Foucault, notando che la parola-genesi «lettres» non è utilizzata effettivamente in Impressions d’Afrique, avanza timidamente l’ipotesi che essa in realtà governi il testo in maniera differente:
Tutte le Impressions non sarebbero che delle lettere (segni e criptogrammi) scritte in negativo (in bianco), poi riportate sulle parole nere d’un linguaggio leggibile e ordinario. La parola «lettres» non farebbe parte del gioco, dato che le sarebbe riservato di designarlo nel suo intero. Ed io non posso trattenermi dal decifrare questa parola, proprio dal titolo: in questa indicazione d’una forma negativa che applicata su di una superficie offerta allo sguardo lascia di se stessa la propria immagine capovolta, dunque diritta (è così che «s’imprime» un tessuto).[9]
Una volta tanto, Foucault risulta eccessivamente prudente rispetto agli elementi che ha a disposizione; se il linguaggio ha la funzione di rappresentare il reale, da cui trae origine, in Roussel tale movimento s’inverte, richiudendosi su se stesso: il linguaggio è dotato di una forza generativa propria, e posto all’origine dell’opera, che si trova a rappresentare in oggetti reali (iperreali) il gioco linguistico che ne costituisce l’unico referente. Come sempre, nell’opera appaiono molteplici figure di questa inversione retrostante, tangibili nei numerosi esempi di oggetti reali che imitano rappresentazioni od oggetti simbolici nei tableaux vivants presentati dal Club degli Incomparabili in Impressioni d’Africa: la realtà imita la rappresentazione nella decapitazione senza sangue dei traditori, che ricorda quella dei fantocci a teatro (p. 17); si incide sul piede del falsario il testo della pergamena da lui falsificata (p. 17); «la perfetta identità dei gesti e la grande somiglianza fisica dei due fratelli (di cui uno era mancino) davano l’illusione che si trattasse di un unico soggetto, riflesso da uno specchio» (p. 24); un verme viene utilizzato come carillon animale, imitando un’imitazione artificiale della competenza musicale (p. 47); la riapplicazione sulla realtà dell’illusione è ciò che tenta Darriand con un’estasi ipnotica combinata con un sistema di proiezione di immagini (p. 87); dei quadri sono minuziosamente riprodotti all’interno di chicchi d’uva portati a maturazione improvvisa grazie a un fenomeno chimico (p. 98)…

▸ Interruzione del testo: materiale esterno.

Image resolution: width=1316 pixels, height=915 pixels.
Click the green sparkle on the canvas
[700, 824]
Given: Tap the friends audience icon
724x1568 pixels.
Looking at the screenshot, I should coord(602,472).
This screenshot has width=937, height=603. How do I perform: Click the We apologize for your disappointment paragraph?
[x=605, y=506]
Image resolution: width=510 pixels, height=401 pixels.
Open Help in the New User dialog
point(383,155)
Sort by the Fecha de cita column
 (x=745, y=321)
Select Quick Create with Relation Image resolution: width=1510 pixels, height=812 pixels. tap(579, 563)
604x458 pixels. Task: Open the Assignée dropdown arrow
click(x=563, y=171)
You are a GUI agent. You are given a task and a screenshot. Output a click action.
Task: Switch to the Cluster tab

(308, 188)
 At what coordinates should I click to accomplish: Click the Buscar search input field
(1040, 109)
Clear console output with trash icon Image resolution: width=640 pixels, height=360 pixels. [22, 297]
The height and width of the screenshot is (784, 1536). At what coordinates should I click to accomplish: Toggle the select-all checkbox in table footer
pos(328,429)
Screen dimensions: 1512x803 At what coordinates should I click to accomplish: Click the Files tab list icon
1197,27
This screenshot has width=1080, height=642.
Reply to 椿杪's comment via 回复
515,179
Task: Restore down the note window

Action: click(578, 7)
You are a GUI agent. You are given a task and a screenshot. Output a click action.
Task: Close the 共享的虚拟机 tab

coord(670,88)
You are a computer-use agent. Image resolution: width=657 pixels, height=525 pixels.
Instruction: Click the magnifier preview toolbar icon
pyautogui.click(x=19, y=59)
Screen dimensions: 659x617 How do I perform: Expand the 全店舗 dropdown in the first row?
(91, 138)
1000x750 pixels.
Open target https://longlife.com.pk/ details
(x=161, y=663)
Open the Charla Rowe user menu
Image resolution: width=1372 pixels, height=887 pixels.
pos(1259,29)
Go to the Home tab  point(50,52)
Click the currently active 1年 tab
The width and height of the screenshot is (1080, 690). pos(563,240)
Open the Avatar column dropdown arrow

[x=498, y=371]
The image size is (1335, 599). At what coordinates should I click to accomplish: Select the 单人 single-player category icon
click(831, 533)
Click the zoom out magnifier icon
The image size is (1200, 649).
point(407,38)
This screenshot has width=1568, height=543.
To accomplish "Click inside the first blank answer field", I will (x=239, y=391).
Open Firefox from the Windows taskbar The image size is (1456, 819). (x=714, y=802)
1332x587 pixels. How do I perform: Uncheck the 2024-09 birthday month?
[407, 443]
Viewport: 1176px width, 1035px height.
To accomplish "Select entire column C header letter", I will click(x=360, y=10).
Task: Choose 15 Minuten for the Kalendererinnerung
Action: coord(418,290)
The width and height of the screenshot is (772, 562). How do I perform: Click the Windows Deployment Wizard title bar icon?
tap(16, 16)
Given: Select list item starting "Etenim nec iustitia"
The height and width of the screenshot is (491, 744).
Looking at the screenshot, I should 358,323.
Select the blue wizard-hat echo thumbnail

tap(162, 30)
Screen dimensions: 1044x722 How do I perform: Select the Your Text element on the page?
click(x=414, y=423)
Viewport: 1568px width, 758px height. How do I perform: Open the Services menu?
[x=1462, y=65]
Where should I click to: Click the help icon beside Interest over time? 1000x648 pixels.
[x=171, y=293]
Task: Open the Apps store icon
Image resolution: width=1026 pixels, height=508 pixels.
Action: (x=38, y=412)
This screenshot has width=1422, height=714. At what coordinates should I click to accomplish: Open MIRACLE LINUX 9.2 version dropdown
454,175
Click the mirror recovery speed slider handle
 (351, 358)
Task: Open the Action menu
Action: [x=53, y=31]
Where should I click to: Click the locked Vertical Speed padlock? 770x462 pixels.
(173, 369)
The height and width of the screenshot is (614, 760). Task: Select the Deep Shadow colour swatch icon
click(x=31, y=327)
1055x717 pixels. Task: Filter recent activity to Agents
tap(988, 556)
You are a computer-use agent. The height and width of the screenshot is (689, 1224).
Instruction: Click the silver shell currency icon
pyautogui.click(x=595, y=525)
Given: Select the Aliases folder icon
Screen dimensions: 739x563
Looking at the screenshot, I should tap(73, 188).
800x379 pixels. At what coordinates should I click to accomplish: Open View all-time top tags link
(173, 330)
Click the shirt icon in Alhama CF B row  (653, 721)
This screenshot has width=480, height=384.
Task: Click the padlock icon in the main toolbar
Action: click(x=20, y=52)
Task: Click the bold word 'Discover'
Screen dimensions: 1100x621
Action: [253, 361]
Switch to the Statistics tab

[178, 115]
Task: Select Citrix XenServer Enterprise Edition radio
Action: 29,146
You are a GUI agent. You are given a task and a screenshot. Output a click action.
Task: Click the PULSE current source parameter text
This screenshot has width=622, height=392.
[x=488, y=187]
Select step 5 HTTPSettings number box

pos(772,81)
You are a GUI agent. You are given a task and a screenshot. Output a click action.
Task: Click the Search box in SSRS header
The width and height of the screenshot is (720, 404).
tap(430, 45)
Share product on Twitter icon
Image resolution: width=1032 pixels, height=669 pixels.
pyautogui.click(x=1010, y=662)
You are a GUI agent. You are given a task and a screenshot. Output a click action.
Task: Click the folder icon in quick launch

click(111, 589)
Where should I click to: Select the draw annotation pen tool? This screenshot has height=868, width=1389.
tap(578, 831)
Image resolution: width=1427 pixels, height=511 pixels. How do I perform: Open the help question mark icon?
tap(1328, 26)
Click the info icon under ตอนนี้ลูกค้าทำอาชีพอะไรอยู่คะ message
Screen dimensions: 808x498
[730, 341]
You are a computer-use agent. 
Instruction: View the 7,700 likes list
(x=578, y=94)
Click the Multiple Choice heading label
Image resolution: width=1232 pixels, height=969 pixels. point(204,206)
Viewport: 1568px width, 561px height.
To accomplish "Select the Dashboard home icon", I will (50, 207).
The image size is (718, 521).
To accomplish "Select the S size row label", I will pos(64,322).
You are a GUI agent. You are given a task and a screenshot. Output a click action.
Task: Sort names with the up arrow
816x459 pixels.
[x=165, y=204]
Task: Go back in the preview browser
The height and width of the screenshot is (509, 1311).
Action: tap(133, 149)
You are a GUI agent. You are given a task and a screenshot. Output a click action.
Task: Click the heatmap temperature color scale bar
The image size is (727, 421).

In un universo originato dal linguaggio, le cose assumono la funzione della sua rappresentazione, il reale diventa l’astrazione dell’astratto, un “secondo grado” della fisicità referenziale linguistica. E’ questo il lascito più importante dell’opera rousseliana, legato anch’esso alle virtualità combinatorie degli atomi linguistici di partenza, tanto da trovare un corrispettivo persino nell’opera di Calvino: come Claudio Milanini evidenzia, i romanzi della trilogia dei Nostri antenati esperimentano la reificazione di comuni metafore, dal “sentirsi scisso”, al “vivere sugli alberi”, al “sentirsi vuoto”, di cui rovescia il carattere negativo[10]. Lo spazio linguistico del gioco combinatorio presenta proprie leggi fisiche che non possono non ripresentarsi nei contesti più diversi della letteratura combinatoria.
- - - - - -
[1] Michel Butor, Sur les procédés de Raymond Roussel, in Essais sur les modernes, Paris, Gallimard, 1967, p. 202.
[2] id. , p. 220.
[3] Jean Jacques Brochier, Alain Robbe-Grillet. Qui suis-je?, Lyon, La Manufacture, 1985, p. 31.
[4] Jean Ricardou, op. cit., p. 66.
[5] id., p. 73.
[6] id., p. 66.
[7] id., p. 73.
[8] id., p. 74.
[9] Michel Foucault, Raymond Roussel, op. cit., p. 40.
[10] Cfr. Claudio Milanini, L’utopia discontinua, cap. II, Milano, Garzanti, 1990.